When you reach the entries below, transcribe each one exactly as it stands.
(Material for this task begins)
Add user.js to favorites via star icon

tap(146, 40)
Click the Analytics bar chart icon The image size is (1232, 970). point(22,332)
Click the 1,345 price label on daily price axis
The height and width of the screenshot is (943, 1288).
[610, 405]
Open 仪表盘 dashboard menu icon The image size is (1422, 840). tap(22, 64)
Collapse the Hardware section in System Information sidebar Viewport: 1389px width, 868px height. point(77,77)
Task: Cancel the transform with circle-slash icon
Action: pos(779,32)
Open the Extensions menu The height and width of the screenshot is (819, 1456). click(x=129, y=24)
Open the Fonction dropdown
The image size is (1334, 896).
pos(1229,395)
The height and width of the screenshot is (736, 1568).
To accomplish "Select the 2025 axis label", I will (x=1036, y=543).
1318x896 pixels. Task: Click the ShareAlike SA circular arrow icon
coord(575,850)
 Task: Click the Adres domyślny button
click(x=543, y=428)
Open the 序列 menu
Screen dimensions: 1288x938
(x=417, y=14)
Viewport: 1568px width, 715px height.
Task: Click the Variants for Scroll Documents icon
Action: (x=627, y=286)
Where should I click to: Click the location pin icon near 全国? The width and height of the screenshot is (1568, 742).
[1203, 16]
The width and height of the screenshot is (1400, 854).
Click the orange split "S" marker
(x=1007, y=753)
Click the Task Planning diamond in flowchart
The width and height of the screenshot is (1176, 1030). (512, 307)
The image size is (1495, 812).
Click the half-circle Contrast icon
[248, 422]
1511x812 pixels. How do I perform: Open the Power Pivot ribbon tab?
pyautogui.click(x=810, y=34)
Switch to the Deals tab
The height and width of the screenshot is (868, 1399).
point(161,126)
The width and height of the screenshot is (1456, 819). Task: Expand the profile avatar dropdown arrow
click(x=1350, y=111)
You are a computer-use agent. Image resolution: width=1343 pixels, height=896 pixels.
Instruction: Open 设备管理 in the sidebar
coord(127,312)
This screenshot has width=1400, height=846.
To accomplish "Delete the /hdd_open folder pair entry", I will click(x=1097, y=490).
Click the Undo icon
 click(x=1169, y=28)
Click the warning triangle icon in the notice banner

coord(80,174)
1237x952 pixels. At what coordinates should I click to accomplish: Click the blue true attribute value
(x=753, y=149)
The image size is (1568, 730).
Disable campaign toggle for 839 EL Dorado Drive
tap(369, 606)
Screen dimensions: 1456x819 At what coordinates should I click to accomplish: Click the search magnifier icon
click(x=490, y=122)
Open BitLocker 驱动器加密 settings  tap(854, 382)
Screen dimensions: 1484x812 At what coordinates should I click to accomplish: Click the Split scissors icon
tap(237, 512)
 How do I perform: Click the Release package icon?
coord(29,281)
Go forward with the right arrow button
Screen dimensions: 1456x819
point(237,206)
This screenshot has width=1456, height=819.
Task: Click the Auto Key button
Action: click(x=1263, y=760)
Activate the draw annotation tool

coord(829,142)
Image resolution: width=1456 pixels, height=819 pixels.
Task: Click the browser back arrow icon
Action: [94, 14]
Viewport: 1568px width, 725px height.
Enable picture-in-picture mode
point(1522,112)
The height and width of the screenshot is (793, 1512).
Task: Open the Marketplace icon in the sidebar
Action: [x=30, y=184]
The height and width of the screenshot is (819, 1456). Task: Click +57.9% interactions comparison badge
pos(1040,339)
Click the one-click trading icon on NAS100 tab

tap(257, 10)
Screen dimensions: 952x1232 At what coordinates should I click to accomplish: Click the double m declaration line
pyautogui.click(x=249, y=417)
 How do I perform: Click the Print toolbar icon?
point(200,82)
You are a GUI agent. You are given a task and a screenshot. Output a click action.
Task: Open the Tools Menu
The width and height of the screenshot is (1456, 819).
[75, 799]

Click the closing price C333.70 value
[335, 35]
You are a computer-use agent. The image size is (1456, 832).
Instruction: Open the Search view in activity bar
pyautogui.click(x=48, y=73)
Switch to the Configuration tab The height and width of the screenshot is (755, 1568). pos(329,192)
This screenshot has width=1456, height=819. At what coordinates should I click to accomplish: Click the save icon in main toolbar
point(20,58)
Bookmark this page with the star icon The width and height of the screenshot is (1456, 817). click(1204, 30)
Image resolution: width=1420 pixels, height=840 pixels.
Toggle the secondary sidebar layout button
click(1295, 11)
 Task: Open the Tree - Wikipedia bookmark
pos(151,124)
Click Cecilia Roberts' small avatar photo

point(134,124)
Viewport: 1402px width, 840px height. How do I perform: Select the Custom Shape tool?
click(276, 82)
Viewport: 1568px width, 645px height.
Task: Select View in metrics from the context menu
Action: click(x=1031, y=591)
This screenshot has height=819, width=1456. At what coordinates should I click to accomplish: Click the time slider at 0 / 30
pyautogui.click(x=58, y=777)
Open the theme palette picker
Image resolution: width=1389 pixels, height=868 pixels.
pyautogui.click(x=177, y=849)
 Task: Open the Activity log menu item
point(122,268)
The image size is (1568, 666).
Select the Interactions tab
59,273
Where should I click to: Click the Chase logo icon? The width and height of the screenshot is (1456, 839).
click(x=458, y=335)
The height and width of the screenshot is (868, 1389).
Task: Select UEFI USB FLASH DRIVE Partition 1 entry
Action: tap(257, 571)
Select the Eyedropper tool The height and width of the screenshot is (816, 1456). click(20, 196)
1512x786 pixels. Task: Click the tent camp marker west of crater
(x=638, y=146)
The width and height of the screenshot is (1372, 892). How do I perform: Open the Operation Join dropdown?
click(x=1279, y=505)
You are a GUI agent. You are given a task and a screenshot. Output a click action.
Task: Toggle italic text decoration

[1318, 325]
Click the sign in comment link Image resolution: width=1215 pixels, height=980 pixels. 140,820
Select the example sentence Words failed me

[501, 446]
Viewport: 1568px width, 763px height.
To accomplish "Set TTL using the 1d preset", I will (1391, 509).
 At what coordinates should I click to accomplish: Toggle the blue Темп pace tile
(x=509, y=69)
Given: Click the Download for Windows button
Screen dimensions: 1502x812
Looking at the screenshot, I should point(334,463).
(Material for this task ends)
Solution for this problem:
Add user.js to favorites via star icon

tap(146, 40)
Click the Analytics bar chart icon The image size is (1232, 970). point(22,332)
Click the 1,345 price label on daily price axis
The height and width of the screenshot is (943, 1288).
[610, 405]
Open 仪表盘 dashboard menu icon The image size is (1422, 840). tap(22, 64)
Collapse the Hardware section in System Information sidebar Viewport: 1389px width, 868px height. point(77,77)
Task: Cancel the transform with circle-slash icon
Action: pos(779,32)
Open the Extensions menu The height and width of the screenshot is (819, 1456). click(x=129, y=24)
Open the Fonction dropdown
The image size is (1334, 896).
pos(1229,395)
The height and width of the screenshot is (736, 1568).
To accomplish "Select the 2025 axis label", I will (x=1036, y=543).
1318x896 pixels. Task: Click the ShareAlike SA circular arrow icon
coord(575,850)
 Task: Click the Adres domyślny button
click(x=543, y=428)
Open the 序列 menu
Screen dimensions: 1288x938
(x=417, y=14)
Viewport: 1568px width, 715px height.
Task: Click the Variants for Scroll Documents icon
Action: (x=627, y=286)
Where should I click to: Click the location pin icon near 全国? The width and height of the screenshot is (1568, 742).
[1203, 16]
The width and height of the screenshot is (1400, 854).
Click the orange split "S" marker
(x=1007, y=753)
Click the Task Planning diamond in flowchart
The width and height of the screenshot is (1176, 1030). (512, 307)
The image size is (1495, 812).
Click the half-circle Contrast icon
[248, 422]
1511x812 pixels. How do I perform: Open the Power Pivot ribbon tab?
pyautogui.click(x=810, y=34)
Switch to the Deals tab
The height and width of the screenshot is (868, 1399).
point(161,126)
The width and height of the screenshot is (1456, 819). Task: Expand the profile avatar dropdown arrow
click(x=1350, y=111)
You are a computer-use agent. Image resolution: width=1343 pixels, height=896 pixels.
Instruction: Open 设备管理 in the sidebar
coord(127,312)
This screenshot has width=1400, height=846.
To accomplish "Delete the /hdd_open folder pair entry", I will click(x=1097, y=490).
Click the Undo icon
 click(x=1169, y=28)
Click the warning triangle icon in the notice banner

coord(80,174)
1237x952 pixels. At what coordinates should I click to accomplish: Click the blue true attribute value
(x=753, y=149)
The image size is (1568, 730).
Disable campaign toggle for 839 EL Dorado Drive
tap(369, 606)
Screen dimensions: 1456x819 At what coordinates should I click to accomplish: Click the search magnifier icon
click(x=490, y=122)
Open BitLocker 驱动器加密 settings  tap(854, 382)
Screen dimensions: 1484x812 At what coordinates should I click to accomplish: Click the Split scissors icon
tap(237, 512)
 How do I perform: Click the Release package icon?
coord(29,281)
Go forward with the right arrow button
Screen dimensions: 1456x819
point(237,206)
This screenshot has width=1456, height=819.
Task: Click the Auto Key button
Action: click(x=1263, y=760)
Activate the draw annotation tool

coord(829,142)
Image resolution: width=1456 pixels, height=819 pixels.
Task: Click the browser back arrow icon
Action: [94, 14]
Viewport: 1568px width, 725px height.
Enable picture-in-picture mode
point(1522,112)
The height and width of the screenshot is (793, 1512).
Task: Open the Marketplace icon in the sidebar
Action: [x=30, y=184]
The height and width of the screenshot is (819, 1456). Task: Click +57.9% interactions comparison badge
pos(1040,339)
Click the one-click trading icon on NAS100 tab

tap(257, 10)
Screen dimensions: 952x1232 At what coordinates should I click to accomplish: Click the double m declaration line
pyautogui.click(x=249, y=417)
 How do I perform: Click the Print toolbar icon?
point(200,82)
You are a GUI agent. You are given a task and a screenshot. Output a click action.
Task: Open the Tools Menu
The width and height of the screenshot is (1456, 819).
[75, 799]

Click the closing price C333.70 value
[335, 35]
You are a computer-use agent. The image size is (1456, 832).
Instruction: Open the Search view in activity bar
pyautogui.click(x=48, y=73)
Switch to the Configuration tab The height and width of the screenshot is (755, 1568). pos(329,192)
This screenshot has width=1456, height=819. At what coordinates should I click to accomplish: Click the save icon in main toolbar
point(20,58)
Bookmark this page with the star icon The width and height of the screenshot is (1456, 817). click(1204, 30)
Image resolution: width=1420 pixels, height=840 pixels.
Toggle the secondary sidebar layout button
click(1295, 11)
 Task: Open the Tree - Wikipedia bookmark
pos(151,124)
Click Cecilia Roberts' small avatar photo

point(134,124)
Viewport: 1402px width, 840px height. How do I perform: Select the Custom Shape tool?
click(276, 82)
Viewport: 1568px width, 645px height.
Task: Select View in metrics from the context menu
Action: click(x=1031, y=591)
This screenshot has height=819, width=1456. At what coordinates should I click to accomplish: Click the time slider at 0 / 30
pyautogui.click(x=58, y=777)
Open the theme palette picker
Image resolution: width=1389 pixels, height=868 pixels.
pyautogui.click(x=177, y=849)
 Task: Open the Activity log menu item
point(122,268)
The image size is (1568, 666).
Select the Interactions tab
59,273
Where should I click to: Click the Chase logo icon? The width and height of the screenshot is (1456, 839).
click(x=458, y=335)
The height and width of the screenshot is (868, 1389).
Task: Select UEFI USB FLASH DRIVE Partition 1 entry
Action: tap(257, 571)
Select the Eyedropper tool The height and width of the screenshot is (816, 1456). click(20, 196)
1512x786 pixels. Task: Click the tent camp marker west of crater
(x=638, y=146)
The width and height of the screenshot is (1372, 892). How do I perform: Open the Operation Join dropdown?
click(x=1279, y=505)
You are a GUI agent. You are given a task and a screenshot. Output a click action.
Task: Toggle italic text decoration

[1318, 325]
Click the sign in comment link Image resolution: width=1215 pixels, height=980 pixels. 140,820
Select the example sentence Words failed me

[501, 446]
Viewport: 1568px width, 763px height.
To accomplish "Set TTL using the 1d preset", I will (1391, 509).
 At what coordinates should I click to accomplish: Toggle the blue Темп pace tile
(x=509, y=69)
Given: Click the Download for Windows button
Screen dimensions: 1502x812
Looking at the screenshot, I should point(334,463).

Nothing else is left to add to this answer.